_Data provided_.
--- start ---
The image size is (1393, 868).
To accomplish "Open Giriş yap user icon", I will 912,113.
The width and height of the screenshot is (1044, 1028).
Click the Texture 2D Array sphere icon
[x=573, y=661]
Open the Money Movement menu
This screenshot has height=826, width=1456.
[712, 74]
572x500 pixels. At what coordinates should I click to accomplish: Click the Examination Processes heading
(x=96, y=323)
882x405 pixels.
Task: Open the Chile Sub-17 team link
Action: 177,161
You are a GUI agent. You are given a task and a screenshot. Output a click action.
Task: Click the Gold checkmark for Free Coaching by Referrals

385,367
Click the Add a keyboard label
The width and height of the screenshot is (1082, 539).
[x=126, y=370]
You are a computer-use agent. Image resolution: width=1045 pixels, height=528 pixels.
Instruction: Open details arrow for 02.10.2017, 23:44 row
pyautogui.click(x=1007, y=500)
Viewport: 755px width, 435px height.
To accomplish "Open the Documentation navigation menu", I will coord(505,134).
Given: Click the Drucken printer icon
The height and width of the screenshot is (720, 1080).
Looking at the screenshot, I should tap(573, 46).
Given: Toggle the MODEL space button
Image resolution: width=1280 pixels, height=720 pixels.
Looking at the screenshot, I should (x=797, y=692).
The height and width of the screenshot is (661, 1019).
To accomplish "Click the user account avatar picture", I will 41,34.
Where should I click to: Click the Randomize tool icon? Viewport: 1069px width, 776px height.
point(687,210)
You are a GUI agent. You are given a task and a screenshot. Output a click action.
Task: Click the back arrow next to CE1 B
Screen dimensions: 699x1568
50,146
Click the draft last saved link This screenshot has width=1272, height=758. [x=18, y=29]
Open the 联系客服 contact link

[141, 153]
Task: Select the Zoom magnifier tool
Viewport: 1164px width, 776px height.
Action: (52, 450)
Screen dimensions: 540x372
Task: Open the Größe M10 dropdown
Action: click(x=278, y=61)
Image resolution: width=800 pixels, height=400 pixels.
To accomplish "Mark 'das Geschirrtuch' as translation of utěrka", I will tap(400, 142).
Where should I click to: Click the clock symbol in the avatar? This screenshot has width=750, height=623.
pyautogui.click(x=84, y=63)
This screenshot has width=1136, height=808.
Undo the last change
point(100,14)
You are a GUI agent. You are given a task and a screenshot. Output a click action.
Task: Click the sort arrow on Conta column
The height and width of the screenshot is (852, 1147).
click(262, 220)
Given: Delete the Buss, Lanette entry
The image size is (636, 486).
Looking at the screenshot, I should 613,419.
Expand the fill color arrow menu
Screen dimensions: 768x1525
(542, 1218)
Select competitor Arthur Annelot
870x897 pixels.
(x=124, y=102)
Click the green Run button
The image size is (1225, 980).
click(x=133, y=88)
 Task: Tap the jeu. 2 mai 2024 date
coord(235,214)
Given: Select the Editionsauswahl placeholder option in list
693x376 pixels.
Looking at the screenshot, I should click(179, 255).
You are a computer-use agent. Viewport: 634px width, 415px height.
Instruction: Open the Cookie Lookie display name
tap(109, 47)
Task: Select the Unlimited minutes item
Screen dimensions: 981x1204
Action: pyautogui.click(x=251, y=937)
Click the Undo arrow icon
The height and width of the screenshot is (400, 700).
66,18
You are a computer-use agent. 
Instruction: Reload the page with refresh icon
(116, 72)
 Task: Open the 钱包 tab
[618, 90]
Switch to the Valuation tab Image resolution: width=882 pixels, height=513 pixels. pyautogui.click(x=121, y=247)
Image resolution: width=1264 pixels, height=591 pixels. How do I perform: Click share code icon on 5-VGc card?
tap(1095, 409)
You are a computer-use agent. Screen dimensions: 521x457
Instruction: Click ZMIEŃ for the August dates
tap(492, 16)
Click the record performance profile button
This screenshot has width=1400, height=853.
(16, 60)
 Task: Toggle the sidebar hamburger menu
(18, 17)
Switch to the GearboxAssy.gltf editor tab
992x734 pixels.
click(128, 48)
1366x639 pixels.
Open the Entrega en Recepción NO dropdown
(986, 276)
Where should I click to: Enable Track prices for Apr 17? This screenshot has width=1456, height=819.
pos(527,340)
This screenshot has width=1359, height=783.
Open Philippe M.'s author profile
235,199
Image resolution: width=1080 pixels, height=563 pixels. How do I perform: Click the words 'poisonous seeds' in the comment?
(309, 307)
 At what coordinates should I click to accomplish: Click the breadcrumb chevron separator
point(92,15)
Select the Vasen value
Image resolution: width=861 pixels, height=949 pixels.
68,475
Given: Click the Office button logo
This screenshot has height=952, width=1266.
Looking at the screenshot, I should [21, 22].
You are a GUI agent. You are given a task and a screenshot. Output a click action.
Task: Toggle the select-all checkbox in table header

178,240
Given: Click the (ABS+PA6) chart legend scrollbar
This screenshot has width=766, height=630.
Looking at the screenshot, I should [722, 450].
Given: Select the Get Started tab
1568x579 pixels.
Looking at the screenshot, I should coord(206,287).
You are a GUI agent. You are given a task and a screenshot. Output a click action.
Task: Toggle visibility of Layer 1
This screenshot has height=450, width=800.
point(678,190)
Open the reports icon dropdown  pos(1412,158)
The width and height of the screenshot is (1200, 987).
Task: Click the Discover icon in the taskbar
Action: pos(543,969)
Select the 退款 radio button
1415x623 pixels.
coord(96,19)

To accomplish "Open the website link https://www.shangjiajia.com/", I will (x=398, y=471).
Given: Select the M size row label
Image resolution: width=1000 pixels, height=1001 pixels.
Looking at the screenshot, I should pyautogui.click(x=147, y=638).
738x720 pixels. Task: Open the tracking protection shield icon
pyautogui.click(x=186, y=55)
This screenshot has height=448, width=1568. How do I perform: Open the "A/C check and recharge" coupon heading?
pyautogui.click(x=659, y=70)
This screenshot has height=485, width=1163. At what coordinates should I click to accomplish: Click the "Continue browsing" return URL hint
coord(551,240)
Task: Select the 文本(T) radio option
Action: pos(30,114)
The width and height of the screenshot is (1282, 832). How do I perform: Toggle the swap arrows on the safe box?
--- end ---
_Direction_. Please add 113 to every coordinate in the answers and write out only the lines from the start of the listing through the line containing "[x=573, y=661]", keeping the requests.

_Right answer_.
The image size is (1393, 868).
To accomplish "Open Giriş yap user icon", I will 1025,226.
The width and height of the screenshot is (1044, 1028).
Click the Texture 2D Array sphere icon
[x=686, y=774]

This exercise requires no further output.